There is one woman in particular who played a pivotal role in Truman Capote’s life: Joanne Carson, portrayed by Molly Ringwald on Feud. After her divorce from The Tonight Show host Johnny Carson in 1972, Joanne became very close with Capote . She even built him a writing room in her Bel Air home, where Capote worked on his unfinished masterpiece, Answered Prayers. And while Truman did write about Joanne and her troubled marriage to Johnny Carson in “La Côte Basque,” in the end Joanne valued Truman’s friendship more than her wounded pride.

Laurence Leamer, the author of the book, Capote’s Women: A True Story of Love, Betrayal, and a Swan Song for an Era, which Feud is heavily based on, wrote: “It was a devastating depiction, and immediately recognizable to anyone who knew anything about Johnny Carson’s famously roving eye… But Joanne was so insecure (and so desirous of having Truman as her friend) that she did not let the shattering portrayal bother her.”
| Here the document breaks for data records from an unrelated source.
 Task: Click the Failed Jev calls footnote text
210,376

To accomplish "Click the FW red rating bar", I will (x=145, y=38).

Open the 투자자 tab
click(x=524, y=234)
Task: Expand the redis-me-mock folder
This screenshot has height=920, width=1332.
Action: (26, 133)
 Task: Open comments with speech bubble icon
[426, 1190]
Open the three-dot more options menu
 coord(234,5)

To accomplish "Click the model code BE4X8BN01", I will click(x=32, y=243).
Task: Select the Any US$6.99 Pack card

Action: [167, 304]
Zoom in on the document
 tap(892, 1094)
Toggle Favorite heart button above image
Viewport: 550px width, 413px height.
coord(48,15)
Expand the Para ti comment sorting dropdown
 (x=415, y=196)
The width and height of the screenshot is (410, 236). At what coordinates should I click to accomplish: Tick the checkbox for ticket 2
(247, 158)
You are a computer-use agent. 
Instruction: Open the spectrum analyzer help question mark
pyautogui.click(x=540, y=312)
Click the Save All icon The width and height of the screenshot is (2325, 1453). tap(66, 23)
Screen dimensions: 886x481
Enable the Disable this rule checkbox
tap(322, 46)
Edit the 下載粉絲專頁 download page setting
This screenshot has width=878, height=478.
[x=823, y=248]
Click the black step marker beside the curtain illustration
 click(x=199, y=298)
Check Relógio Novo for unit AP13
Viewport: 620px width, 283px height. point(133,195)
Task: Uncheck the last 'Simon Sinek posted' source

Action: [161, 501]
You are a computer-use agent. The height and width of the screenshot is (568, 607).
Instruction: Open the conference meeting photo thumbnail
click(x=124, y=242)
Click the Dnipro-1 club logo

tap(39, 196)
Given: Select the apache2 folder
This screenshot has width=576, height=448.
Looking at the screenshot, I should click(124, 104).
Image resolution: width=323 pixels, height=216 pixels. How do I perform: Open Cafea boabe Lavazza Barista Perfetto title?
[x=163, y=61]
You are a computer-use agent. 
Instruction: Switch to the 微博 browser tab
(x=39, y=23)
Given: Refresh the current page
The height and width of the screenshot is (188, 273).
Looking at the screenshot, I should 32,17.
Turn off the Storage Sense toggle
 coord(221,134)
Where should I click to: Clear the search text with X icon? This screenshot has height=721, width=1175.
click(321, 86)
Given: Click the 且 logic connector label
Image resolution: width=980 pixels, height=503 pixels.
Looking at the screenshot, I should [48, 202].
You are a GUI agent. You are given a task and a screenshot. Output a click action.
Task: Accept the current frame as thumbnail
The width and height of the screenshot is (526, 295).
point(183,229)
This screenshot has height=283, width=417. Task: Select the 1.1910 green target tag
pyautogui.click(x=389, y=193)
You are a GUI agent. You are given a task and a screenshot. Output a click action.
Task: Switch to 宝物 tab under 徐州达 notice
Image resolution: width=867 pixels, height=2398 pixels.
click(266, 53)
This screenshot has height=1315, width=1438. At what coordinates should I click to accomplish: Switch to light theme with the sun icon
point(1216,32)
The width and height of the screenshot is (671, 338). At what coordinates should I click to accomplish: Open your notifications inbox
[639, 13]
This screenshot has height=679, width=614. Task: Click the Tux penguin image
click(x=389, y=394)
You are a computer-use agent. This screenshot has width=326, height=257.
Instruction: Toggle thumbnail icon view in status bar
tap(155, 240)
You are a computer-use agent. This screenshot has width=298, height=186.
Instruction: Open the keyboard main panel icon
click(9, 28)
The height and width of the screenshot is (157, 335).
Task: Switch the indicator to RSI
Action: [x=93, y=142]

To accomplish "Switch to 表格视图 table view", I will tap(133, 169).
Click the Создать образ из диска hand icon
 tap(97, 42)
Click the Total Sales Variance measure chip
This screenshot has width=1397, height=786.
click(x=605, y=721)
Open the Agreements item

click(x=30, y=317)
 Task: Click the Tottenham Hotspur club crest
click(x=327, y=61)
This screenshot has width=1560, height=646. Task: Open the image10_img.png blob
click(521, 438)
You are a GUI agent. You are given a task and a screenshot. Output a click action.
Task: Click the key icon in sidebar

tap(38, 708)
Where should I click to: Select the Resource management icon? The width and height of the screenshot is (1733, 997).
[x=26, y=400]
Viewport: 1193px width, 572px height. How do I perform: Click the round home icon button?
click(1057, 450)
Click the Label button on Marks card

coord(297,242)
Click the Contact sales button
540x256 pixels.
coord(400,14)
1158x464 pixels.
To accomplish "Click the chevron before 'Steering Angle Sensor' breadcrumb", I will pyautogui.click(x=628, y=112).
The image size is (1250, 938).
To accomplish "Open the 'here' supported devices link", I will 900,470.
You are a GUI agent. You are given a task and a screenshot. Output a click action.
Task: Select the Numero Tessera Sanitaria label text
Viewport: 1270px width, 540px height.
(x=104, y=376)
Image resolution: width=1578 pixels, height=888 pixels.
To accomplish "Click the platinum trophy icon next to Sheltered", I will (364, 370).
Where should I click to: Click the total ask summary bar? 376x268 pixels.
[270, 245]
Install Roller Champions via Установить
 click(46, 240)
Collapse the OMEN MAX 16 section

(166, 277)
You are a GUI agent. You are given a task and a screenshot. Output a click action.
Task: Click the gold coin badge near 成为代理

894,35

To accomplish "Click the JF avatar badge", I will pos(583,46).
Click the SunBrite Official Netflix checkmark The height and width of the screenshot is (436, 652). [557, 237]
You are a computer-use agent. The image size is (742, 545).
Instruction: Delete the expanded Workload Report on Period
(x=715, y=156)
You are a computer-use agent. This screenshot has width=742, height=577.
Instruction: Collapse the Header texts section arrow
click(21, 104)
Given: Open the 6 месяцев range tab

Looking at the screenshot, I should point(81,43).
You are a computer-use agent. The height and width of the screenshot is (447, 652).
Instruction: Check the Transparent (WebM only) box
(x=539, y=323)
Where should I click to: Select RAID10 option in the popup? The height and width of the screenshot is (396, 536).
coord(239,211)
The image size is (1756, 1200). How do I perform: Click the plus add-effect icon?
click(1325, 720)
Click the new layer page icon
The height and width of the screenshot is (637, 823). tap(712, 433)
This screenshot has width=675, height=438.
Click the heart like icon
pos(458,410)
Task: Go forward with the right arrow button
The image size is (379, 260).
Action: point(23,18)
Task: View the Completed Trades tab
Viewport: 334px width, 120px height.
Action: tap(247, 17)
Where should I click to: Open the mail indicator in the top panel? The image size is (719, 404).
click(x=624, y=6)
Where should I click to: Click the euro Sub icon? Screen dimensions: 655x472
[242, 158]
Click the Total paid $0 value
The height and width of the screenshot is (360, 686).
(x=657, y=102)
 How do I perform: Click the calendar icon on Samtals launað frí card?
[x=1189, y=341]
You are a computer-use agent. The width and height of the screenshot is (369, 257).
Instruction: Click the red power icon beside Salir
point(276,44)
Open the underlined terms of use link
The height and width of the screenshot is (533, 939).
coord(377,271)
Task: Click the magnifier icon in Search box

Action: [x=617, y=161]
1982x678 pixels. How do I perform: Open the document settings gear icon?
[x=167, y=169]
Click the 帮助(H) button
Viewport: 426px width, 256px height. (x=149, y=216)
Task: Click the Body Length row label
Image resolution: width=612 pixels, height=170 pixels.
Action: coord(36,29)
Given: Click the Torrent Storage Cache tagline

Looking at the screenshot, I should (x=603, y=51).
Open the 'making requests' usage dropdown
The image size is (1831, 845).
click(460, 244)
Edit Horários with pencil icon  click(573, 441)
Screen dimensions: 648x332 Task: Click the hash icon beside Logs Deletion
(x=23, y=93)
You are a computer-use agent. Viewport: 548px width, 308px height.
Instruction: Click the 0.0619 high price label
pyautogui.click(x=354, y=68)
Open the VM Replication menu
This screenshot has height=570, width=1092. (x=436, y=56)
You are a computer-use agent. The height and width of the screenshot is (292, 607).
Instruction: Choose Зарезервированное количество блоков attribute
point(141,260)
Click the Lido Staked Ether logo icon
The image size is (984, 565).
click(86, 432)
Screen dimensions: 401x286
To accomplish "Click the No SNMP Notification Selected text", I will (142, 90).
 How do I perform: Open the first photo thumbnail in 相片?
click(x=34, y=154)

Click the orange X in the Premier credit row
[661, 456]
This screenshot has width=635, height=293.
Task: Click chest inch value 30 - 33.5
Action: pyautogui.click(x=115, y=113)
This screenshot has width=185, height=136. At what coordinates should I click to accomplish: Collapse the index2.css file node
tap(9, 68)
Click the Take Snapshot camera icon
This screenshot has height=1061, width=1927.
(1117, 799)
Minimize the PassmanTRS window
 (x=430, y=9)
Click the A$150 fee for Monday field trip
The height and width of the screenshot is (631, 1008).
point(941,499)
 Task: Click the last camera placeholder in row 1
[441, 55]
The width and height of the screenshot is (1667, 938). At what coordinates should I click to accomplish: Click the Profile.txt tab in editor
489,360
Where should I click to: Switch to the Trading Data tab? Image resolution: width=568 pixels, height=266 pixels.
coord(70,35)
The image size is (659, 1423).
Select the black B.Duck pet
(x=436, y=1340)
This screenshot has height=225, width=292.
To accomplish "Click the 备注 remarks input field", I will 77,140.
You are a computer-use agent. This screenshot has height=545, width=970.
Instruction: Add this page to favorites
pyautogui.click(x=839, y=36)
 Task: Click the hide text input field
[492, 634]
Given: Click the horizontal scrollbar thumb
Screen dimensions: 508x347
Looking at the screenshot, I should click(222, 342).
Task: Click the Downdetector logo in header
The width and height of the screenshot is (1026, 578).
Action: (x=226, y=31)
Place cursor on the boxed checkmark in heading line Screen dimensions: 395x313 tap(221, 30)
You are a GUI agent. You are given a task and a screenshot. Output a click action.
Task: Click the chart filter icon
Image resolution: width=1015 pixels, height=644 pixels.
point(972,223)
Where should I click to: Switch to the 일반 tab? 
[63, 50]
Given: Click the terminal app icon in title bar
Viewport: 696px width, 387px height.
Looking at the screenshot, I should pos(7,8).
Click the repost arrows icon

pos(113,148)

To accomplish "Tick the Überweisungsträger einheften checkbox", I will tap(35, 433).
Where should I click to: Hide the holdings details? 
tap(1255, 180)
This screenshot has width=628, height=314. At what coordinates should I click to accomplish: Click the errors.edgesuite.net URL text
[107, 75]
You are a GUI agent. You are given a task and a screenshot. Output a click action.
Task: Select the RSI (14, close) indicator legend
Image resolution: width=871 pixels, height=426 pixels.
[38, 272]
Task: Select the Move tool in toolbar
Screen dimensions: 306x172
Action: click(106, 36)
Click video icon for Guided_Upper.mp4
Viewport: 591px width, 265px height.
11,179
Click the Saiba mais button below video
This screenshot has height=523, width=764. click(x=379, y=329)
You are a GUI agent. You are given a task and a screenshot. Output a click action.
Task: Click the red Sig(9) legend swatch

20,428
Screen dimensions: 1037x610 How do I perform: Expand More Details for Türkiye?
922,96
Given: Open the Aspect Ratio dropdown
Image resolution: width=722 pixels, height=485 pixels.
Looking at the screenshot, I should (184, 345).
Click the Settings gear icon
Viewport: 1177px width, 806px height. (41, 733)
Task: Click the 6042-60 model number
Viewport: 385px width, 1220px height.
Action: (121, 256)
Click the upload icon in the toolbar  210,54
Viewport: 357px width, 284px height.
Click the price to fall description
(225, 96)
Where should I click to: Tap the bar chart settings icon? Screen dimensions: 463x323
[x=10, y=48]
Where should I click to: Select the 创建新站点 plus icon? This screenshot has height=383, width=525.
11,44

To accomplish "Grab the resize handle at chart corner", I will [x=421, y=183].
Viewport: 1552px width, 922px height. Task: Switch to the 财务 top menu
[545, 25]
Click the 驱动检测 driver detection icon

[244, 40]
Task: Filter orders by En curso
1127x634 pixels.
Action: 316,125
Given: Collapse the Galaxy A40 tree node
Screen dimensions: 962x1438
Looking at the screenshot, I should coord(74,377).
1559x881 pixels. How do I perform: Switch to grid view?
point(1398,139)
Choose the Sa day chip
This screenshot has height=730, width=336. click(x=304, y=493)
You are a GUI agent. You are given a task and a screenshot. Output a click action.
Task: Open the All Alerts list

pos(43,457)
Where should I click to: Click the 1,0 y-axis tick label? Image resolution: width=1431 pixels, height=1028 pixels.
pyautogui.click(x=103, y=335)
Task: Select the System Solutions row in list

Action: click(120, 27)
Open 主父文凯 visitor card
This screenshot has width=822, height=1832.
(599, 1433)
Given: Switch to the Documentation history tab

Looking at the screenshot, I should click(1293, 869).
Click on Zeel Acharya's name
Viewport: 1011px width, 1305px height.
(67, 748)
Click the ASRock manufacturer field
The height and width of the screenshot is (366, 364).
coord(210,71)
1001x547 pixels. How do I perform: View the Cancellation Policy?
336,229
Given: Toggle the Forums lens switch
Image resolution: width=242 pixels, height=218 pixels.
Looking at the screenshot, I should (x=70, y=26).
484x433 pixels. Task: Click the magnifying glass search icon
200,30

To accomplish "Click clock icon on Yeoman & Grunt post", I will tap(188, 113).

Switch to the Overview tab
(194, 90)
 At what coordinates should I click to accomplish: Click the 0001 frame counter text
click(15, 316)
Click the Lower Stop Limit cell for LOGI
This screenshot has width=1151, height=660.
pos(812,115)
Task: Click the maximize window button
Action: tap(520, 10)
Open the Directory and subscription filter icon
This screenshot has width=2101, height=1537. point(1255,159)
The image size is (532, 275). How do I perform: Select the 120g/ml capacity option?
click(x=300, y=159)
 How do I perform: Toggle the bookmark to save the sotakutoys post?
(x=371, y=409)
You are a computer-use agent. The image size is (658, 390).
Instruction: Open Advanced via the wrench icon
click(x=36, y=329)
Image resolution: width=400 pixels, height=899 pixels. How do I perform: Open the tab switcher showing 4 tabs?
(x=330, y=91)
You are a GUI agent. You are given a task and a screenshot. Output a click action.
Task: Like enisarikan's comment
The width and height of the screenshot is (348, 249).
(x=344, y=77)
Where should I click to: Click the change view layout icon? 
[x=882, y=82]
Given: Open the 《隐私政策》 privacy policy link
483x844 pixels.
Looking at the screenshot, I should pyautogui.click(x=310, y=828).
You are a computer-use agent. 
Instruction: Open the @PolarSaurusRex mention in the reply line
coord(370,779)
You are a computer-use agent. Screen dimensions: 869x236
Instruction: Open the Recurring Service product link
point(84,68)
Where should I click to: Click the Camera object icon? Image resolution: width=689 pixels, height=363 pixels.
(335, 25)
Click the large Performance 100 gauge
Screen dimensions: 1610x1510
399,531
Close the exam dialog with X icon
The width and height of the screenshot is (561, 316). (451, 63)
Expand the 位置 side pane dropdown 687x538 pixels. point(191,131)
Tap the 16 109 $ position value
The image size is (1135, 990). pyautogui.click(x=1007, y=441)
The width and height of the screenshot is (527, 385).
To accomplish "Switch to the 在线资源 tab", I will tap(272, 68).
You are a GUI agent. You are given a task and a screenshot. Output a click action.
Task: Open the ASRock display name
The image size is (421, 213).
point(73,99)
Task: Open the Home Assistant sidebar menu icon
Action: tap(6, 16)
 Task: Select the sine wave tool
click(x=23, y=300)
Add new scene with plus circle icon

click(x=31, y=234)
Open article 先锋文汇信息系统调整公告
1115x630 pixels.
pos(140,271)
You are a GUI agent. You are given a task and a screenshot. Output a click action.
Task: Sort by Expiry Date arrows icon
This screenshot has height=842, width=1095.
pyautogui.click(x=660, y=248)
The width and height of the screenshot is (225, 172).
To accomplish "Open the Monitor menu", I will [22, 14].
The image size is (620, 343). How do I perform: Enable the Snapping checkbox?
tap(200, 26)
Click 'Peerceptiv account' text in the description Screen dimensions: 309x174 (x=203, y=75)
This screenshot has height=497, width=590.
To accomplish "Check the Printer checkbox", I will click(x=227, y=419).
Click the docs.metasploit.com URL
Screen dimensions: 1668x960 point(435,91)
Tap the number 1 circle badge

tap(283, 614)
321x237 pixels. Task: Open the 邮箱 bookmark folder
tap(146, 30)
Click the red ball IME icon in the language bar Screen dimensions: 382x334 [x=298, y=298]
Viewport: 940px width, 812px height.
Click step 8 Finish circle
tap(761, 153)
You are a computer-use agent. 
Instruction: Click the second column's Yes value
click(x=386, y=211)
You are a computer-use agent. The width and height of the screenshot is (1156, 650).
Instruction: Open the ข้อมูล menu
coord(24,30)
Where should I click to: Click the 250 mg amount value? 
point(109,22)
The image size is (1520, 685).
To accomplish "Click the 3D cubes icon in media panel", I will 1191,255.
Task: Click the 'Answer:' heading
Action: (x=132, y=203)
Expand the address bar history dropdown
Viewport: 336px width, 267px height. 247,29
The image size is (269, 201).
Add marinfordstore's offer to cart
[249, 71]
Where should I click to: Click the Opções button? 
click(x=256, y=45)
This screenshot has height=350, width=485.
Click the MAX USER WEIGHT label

Feud leans into this characterization of Joanne as Capote’s sole defender. It was Joanne and Jack Dunphy, Truman’s lifelong on-and-off lover, that ultimately saw the good in him despite the havoc he wrought during his career. Episode two hints at Truman’s death, which would later take place at Joanne’s home in 1984, ten years after he published “La Côte Basque.”


Like other shows that portray the scandalous, fabulous lives of the uber-wealthy, Feud is a feast for the eyes, filled with zippy insults, opulent real estate and haute couture. But its heartbeat truly lies in its interpersonal relationships. The sting of Capote’s pen was enough to rupture a friendship that felt more like platonic soulmates , and in doing so, Truman inevitably wrote his own fate.

Feud’s screenwriter, Jon Robin Baitz, acknowledges how the show toys with the truth, much like Capote did during his career. “What is truth?” Baitz is quoted saying, “You navigate it by holding onto your sanity as much as you can…so you get really close to the story as you’re painting on the page with whatever words seem right.”